Jérémy Tricard, Alessandro Piccardo, Nicolas Pichon, Denis Asselineau, François Bertin
Institution : Service de chirurgie thoracique et cardiovasculaire et angiologie, CHU Dupuytren, Limoges
Objectives : Many materials have been proposed to be used in reconstructive surgery of the chest wall but none has emerged as an ideal substitute. The Ceramil® prosthesis is an innovating material for replacement of the sternum. We present the device, the implantation technique and the follow-up of the first 4 recipients.

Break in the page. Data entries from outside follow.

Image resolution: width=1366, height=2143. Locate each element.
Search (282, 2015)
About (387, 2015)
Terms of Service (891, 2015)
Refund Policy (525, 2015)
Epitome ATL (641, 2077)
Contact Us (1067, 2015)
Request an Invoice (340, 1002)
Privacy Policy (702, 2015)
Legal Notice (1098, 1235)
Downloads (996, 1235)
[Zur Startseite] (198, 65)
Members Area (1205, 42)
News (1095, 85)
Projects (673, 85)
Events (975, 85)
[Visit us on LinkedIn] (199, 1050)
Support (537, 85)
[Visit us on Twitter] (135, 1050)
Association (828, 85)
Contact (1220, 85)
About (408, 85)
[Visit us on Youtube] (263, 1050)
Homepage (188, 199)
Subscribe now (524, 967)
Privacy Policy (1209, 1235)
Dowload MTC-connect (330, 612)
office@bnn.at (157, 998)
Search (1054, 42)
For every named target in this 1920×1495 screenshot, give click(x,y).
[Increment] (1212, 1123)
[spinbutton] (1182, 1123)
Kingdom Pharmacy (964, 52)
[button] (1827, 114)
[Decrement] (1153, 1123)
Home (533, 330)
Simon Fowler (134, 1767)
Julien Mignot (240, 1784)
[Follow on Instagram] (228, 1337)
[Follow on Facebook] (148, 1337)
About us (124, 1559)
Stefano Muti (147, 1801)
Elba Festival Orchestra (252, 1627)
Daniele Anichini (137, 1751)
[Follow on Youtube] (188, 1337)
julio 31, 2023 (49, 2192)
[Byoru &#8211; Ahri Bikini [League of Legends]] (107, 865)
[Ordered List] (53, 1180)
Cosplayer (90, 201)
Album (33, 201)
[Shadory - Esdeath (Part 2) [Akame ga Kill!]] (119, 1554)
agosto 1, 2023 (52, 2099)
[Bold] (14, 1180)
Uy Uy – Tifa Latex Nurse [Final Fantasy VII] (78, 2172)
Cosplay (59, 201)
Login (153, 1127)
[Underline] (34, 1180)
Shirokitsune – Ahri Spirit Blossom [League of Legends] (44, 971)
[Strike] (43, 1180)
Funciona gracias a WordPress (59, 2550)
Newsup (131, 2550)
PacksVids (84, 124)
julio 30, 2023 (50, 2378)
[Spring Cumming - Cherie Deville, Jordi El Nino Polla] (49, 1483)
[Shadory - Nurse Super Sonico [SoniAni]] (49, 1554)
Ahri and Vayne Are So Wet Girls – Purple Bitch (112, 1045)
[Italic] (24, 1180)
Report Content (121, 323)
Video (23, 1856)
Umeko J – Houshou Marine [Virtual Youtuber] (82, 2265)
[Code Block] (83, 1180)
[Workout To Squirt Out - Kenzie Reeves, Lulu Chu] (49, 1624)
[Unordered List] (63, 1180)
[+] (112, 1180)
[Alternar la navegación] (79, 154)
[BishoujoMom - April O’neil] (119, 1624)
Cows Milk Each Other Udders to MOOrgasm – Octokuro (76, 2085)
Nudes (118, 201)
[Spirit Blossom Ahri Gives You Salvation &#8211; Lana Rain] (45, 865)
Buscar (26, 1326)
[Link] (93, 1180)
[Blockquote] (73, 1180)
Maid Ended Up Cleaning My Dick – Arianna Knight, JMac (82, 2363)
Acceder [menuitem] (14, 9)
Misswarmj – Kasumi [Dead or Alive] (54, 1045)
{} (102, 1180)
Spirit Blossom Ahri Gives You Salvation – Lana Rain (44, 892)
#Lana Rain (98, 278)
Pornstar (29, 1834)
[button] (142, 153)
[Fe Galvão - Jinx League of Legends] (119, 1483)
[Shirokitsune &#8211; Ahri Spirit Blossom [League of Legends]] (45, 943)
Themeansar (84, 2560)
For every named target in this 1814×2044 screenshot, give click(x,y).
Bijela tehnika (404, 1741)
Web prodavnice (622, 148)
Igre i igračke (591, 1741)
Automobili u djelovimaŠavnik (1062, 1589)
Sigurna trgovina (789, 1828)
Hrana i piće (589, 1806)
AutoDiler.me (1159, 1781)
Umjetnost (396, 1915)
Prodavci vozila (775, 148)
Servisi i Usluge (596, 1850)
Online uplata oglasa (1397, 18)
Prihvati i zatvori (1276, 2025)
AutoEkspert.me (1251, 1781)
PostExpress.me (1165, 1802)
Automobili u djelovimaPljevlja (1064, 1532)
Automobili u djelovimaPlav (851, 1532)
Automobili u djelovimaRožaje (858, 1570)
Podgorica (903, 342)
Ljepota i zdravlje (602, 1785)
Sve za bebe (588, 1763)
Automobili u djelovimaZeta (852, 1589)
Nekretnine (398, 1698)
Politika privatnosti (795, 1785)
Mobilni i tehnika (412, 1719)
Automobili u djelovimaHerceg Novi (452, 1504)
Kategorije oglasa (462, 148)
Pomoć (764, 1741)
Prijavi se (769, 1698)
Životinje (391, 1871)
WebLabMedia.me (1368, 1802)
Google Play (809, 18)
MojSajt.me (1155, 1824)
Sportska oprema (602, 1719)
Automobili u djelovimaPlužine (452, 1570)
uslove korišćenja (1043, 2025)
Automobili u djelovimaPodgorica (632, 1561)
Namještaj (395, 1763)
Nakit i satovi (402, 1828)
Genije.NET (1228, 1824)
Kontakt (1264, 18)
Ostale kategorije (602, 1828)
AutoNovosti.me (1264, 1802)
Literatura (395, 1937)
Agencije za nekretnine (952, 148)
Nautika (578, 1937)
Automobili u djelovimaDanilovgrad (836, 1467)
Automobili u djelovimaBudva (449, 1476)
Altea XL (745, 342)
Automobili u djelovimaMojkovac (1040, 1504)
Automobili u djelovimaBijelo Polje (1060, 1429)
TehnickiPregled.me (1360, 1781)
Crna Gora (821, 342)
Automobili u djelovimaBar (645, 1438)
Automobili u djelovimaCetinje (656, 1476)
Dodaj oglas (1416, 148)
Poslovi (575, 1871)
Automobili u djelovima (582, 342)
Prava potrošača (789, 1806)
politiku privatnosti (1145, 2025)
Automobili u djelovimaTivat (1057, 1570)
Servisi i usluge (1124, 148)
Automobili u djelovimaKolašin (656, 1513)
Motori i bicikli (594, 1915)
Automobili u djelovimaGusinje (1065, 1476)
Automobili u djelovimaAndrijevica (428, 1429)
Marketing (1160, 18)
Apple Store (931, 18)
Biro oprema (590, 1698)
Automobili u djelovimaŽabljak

Methods : The Ceramil® prosthesis is a porous alumina ceramic which is a pure compound of mineral origin that presents osteointegration and biocompatibility properties. Its size is adapted to the sternal defect and chosen before the surgery among different made-to-measure models. Its implantation does not require osteosynthesis equipment. From March 2015 to March 2016, 4 patients underwent surgery for sternal replacement and received the Ceramil® prothesis. A 54-year old patient (n°1) had a radiation-induced sarcoma after a radiotherapy for breast cancer, a 61-year old patient (n°2) had a sternal necrosis due to a mediastinitis after sternotomy, 2 patients of 53 and 37 years old (n°3 and 4) had sternal metastasis from breast neoplasia.
Results : Patient n°1 was reoperated on D7 for a seroma. After an 19-month follow-up, she was not dyspneic (grade 1 of the CEE scale) and had no sternal pain or scarring disorder. Patient n°2 was reoperated after 3 months for wound care and closure as he presented with tissue necrosis due to a history of chest radiotherapy. After a 14-month follow-up, he presented with grade 2 dyspnea, sternal pain graded as 3 on the visual analog scale (VAS) and the operation wound was healed. After an 11-month follow-up, patient n°3 was not dyspneic and had no sternal pain or scarring disorder. After a 7-month follow-up, patient n°4 presented with grade 2 dyspnea, sternal pain graded as 3 on the VAS and no scarring disorder.
Conclusion : The Ceramil® prosthesis implanted as a replacement for the sternum appears to be reliable, reproducible and promising. A monocentric study (STOIC) and a multi-center study (ISBA) are currently performed.